Einbruch im Craft-Segment

Klar identifizierbare unterschiedliche Geschmacksnoten gibt es dagegen bei sogenannten Craft-Bieren. Oft handelt es sich dabei um obergärige hopfige Biere mit fruchtigen Noten. Darauf hatten sich zu Beginn vor allem kleinere Brauereien spezialisiert, die grossen Player sind auf den Trend aufgesprungen. Doch der Hype ist vorbei. Laut Franco Caruso sind Craft-Biere unter Druck. Besonders im oberen Preissegment. «Irgendwann hört die Liebe zum Spezialbier auf. Bei einem Ladenpreis von über drei Franken pro Flasche ist der Absatz um bis zu 50 Prozent eingebrochen.» In der Gastronomie sei das weniger zu spüren. «Zu Hause wird wieder Lagerbier getrunken. In der Bar gönnt man sich eher ein Craft-Bier.»

Ein Segment, das lange ein Nischendasein fristete, gewinnt dagegen stark an Bedeutung: die alkoholfreien Biere. Deren Anteil lag 2011 noch bei 2,5 Prozent. Mittlerweile machen sie über sechs Prozent am Gesamtmarkt aus, Tendenz steigend. Die Branche rechnet damit, dass es in den nächsten Jahren in Richtung zehn Prozent geht. Im Detailhandel ist es die am schnellsten wachsende Bierkategorie. Dementsprechend weiten die Händler auch das Sortiment aus. Vor allem zwei Gründe tragen zum Erfolg bei: Der Trend zu bewusster Ernährung und dem damit verbundenen moderaten Alkoholkonsum schlägt voll durch.

Zero-Variante von Moretti

Noch vor zehn Jahren wurde schräg angeschaut, wer in einer Bar alkoholfreies Bier bestellte. Heute kann man sich damit innerhalb der Gruppe hervortun. Besonders der trinkende Nachwuchs ist sich an Zurückhaltung in Sachen Alkohol gewöhnt. Für Neulenker gelten drei Jahre nach der Autoprüfung 0,0 Promille Alkohol. Ausserdem sorgen in Social-Media-Posts wohl andere Erlebnisse als ein Alkoholrausch für viele Likes.

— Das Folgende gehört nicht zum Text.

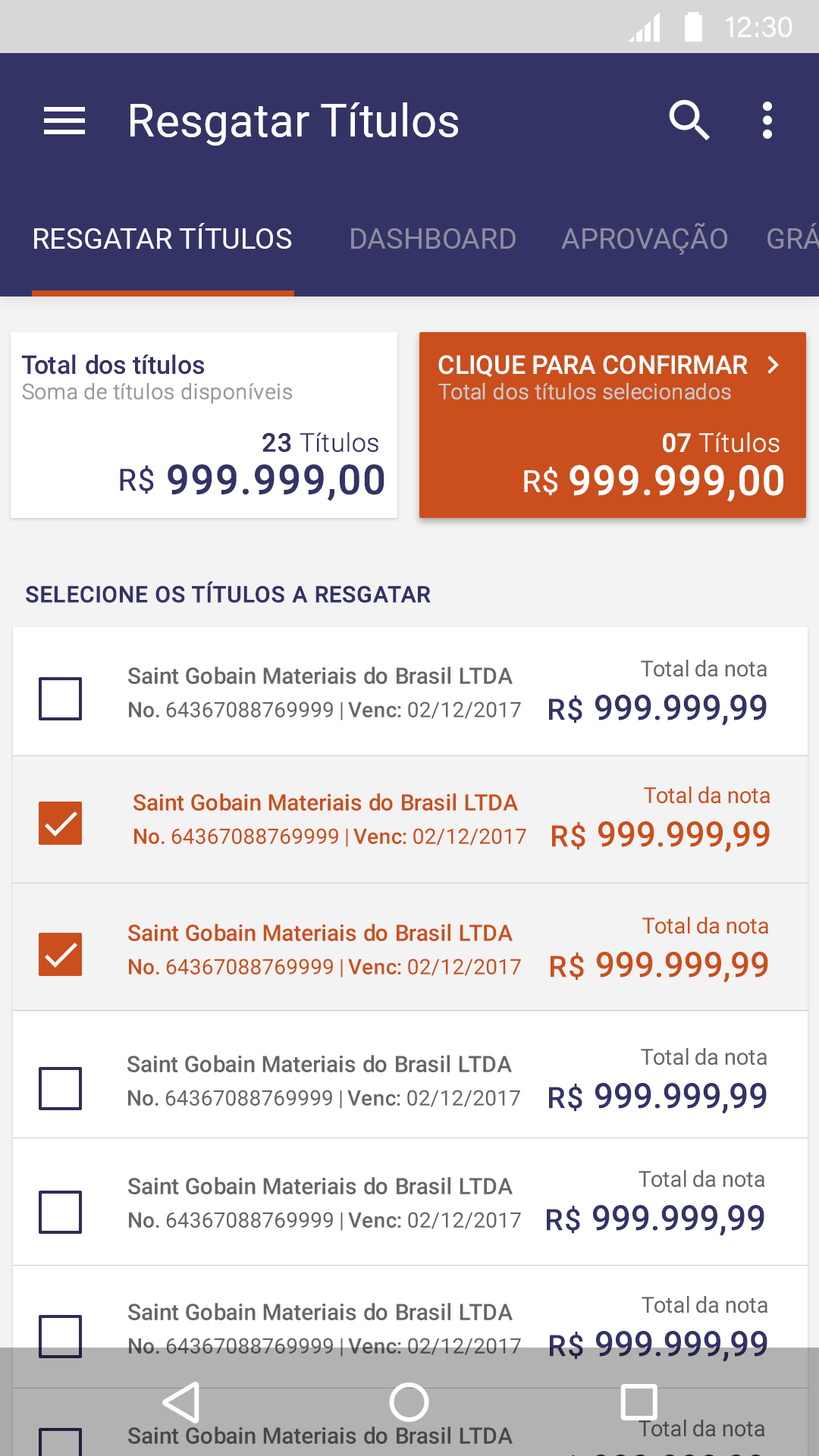
Task: Open the three-dot overflow menu
Action: tap(767, 121)
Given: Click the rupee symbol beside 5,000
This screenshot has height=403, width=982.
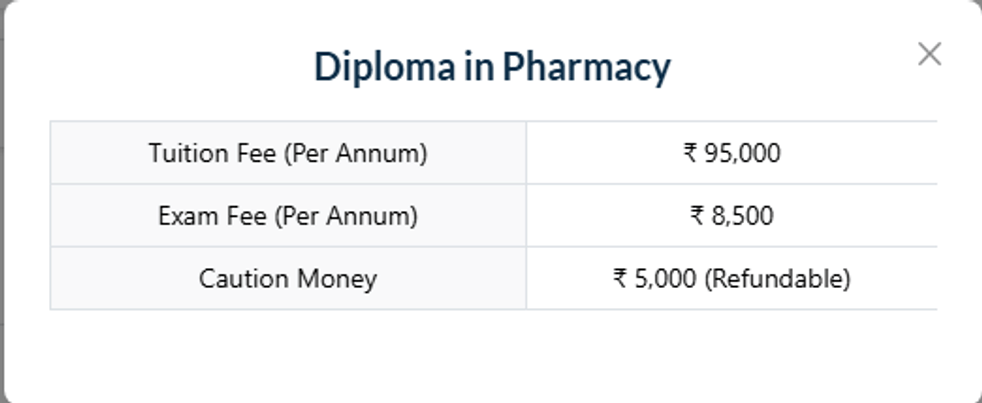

Beim zweiten Grund spielt der Geschmack von Bier doch noch eine Rolle. Die Industrie hat in den vergangenen Jahren Fortschritte in der Herstellung von alkoholfreiem Bier erzielt. Viele Produkte haben die zuvor vorherrschende unangenehme Süsse verloren und kommen dem herben Original viel näher.

Jüngst hat auch der Überflieger Moretti in der Schweiz eine Zero-Variante auf den Markt gebracht. Dieses Bier stellt Heineken sogar in Italien her, ganz im Gegensatz zu den alkoholhaltigen Moretti-Bieren. Der Grossteil davon stammt für die Schweiz aus der Calanda-Brauerei in Chur. In der Werbung setzt Heineken aber lieber auf Italianità als auf Alpenflair.